Big lies are told by governments, politicians, and corporations to avoid
responsibility, cast blame on the innocent, win elections, disguise
intent, create chaos, and gain power and wealth. Big lies are as old as
civilization. They corrupt public understanding and discourse, turn
science upside down, and reinvent history. They prevent humanity from
addressing critical challenges. They perpetuate injustices. They
destabilize the world.
The modern age has provided ever-more-effective ways of spreading lies,
but it has also given us the scientific method, which is the most
effective tool for finding what is true. In the book's final chapter,
Kurlansky reveals ways to deconstruct an allegation. A scientific theory
has to be testable, and so does an allegation.

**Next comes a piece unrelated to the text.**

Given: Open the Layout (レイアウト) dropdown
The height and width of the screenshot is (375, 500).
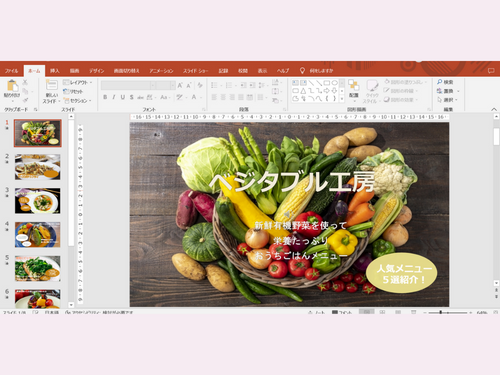Looking at the screenshot, I should 77,82.

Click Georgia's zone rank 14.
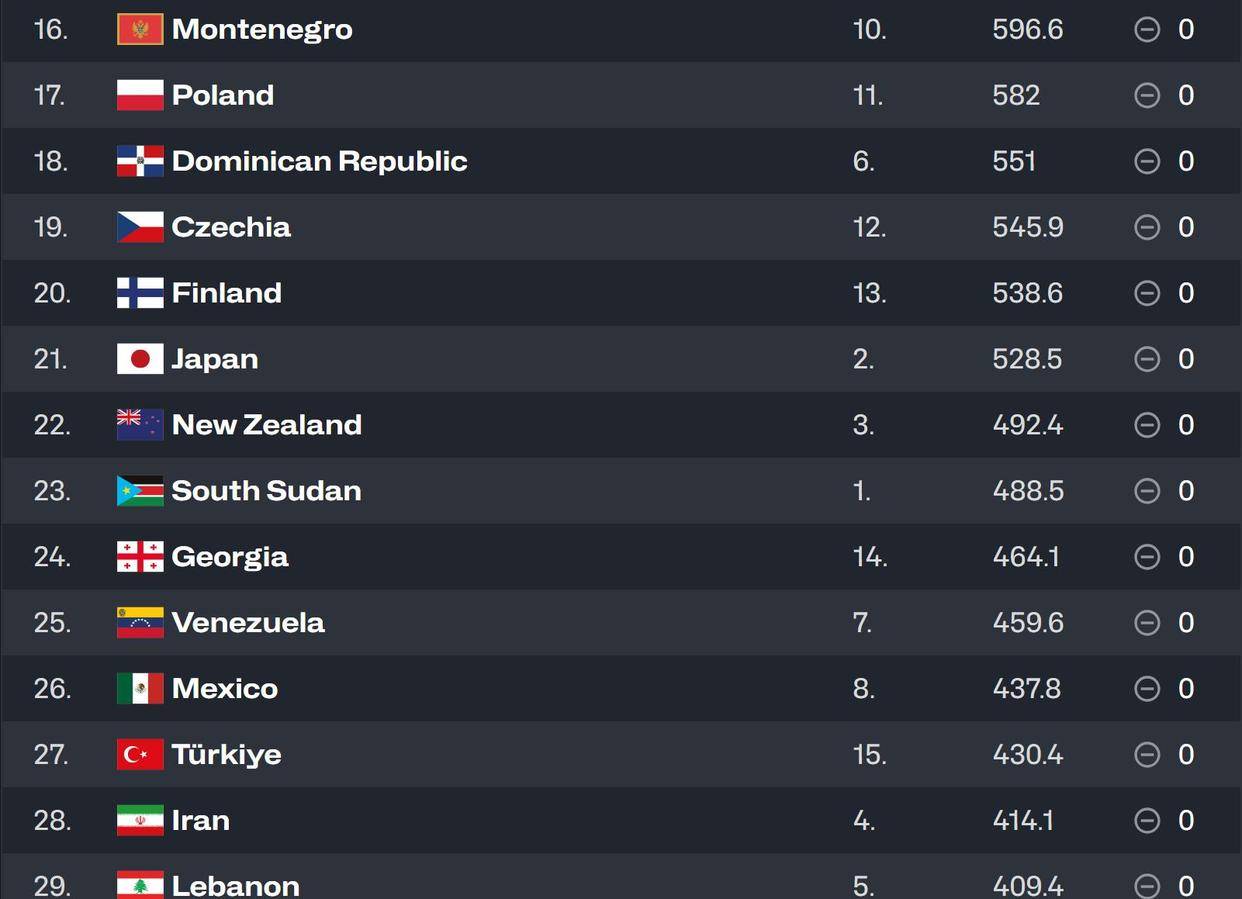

BIG LIES soars across history: alighting on the "noble lies" of
Socrates and Plato; Nero blaming Christians for the burning of Rome; the
great injustices of the Middle Ages; the big lies of Stalin and Hitler
and their terrible consequences; the reckless lies of contemporary
demagogues, which are amplified through social media; lies against women
and Jews are two examples in the long history of "othering" the
vulnerable for personal gain; up to the equal-opportunity spotlight in
America.
"Belief is a choice," Kurlansky writes, "and honesty begins in each of
us. A lack of caring what is true or false is the undoing of democracy.
The alternative to truth is a corrupt state in which the loudest voices
and most seductive lies confer power and wealth on grifters and
oligarchs. We cannot achieve a healthy planet for all the world's people
if we do not keep asking what is true."